Florence Esté  (1860–1926), born in Cincinnati, Ohio, was described by the New York Times as one of the best-known female landscape painters. She was skilled in oils, watercolors, and pastels and was an accomplished etcher and engraver. In 1874 Esté traveled to France with Emily Sartain, the principle of the Philadelphia School of Design for Women, a school she later attended from 1886–87. From 1876–82 she studied at the Pennsylvania Academy of Fine Arts and thereafter enrolled at the Académie Colarossi in Paris leading to her permanent relocation to France in 1888. In France Esté’s art was well received and appreciated, as evidenced by the governmental purchases of her paintings Un Bourg breton in 1918 and La Vallée in 1921. La Vallée and The First Snow were watercolors exhibited in the 1913 Armory Show. In 1925 Esté won thePhiladelphia Academy of the Fine Arts prize.

Lily Abbott Everett (1889–unknown) was an artist who exhibited in the 1913 Armory Show.

Alexandra Exter (born Aleksandra Aleksandrova Ekster, 1882–1949) is a Polish-born Russian figurative painter, theater designer, and fashion designer. Exter graduated from art school in Kiev in 1906 and in 1908 moved to Paris where she studied at the Académie de la Grande Chaumiére.
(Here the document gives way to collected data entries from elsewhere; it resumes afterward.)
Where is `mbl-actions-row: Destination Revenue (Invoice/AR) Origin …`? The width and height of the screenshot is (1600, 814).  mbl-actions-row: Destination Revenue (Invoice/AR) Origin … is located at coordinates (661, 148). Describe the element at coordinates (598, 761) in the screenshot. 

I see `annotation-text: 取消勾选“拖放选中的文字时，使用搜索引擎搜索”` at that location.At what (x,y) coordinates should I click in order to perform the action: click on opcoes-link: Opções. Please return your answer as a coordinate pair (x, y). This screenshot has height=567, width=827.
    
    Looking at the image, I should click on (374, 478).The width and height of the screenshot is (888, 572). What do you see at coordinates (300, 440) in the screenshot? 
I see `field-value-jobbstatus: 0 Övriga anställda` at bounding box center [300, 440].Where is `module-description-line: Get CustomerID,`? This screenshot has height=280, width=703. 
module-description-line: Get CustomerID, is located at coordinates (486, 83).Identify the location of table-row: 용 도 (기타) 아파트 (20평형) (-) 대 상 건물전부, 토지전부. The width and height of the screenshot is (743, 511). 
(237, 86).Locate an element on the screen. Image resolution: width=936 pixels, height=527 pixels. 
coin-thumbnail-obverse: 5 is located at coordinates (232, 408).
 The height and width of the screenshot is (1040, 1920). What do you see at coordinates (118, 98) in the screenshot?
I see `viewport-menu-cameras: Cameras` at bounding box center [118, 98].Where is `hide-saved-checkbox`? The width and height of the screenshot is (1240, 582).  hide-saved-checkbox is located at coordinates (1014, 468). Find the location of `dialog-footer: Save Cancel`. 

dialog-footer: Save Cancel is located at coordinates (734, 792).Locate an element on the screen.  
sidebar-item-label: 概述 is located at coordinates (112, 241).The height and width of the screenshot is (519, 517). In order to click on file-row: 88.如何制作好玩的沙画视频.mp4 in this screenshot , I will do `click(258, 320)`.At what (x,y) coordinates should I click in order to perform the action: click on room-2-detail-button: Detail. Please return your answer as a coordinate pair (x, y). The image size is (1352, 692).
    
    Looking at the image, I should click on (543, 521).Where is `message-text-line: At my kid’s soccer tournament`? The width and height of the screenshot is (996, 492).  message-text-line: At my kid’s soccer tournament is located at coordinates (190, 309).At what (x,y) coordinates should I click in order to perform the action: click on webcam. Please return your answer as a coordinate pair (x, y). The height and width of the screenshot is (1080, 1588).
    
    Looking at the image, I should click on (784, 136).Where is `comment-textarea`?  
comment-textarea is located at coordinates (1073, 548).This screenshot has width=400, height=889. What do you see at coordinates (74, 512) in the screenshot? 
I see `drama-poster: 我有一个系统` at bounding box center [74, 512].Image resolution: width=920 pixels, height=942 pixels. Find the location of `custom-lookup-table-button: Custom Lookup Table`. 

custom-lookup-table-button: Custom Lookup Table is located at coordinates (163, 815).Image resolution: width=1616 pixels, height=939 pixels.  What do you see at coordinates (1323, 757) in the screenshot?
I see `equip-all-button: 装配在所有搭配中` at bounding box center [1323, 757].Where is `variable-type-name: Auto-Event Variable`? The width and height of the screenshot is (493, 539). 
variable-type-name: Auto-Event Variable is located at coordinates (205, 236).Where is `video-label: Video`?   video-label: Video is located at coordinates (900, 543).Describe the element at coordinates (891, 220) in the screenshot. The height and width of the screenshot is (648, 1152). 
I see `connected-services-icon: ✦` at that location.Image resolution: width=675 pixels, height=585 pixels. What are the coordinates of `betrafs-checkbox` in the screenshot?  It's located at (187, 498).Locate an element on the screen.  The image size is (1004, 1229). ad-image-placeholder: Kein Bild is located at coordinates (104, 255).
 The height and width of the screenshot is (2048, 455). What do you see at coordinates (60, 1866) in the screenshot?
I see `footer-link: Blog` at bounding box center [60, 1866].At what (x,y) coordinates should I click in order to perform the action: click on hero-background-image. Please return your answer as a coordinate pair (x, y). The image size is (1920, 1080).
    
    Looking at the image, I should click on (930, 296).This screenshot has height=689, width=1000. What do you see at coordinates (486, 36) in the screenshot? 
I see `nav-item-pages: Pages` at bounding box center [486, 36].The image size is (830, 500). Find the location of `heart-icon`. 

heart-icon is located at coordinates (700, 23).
Between 1909–1914 Exter traveled between Paris and Moscow spreading ideas of cubism and futurism among the Russian avant-garde. She participated in numerous avant-garde art exhibitions such as Link (Kiev, 1908). In theatrical design Exter experimented with costumes as abstract sculptural forms, sometimes reducing the stage sets to three-dimensional moving objects and using lighting for dramatic effect. She also introduced dynamic stage organization using complex arrangements and brightly colored features like curtains. Examples can be found in her costume and set design of Oscar Wilde’s Salome (1917) or Romeo and Juliet (1920–1921). In 1921 she showed five paintings, each called Planar and Color Structure, in the art exhibition 5x5=25 (Moscow, 1921). Although she was an experimental avant-gardist, she believed art could play a role in everyday life, hence leading to her involvement in fashion design. Herein Exter created prototypes of haute-couture designs for economically viable mass production. Exter immigrated to Paris in 1924 where she continued to teach, paint, and design.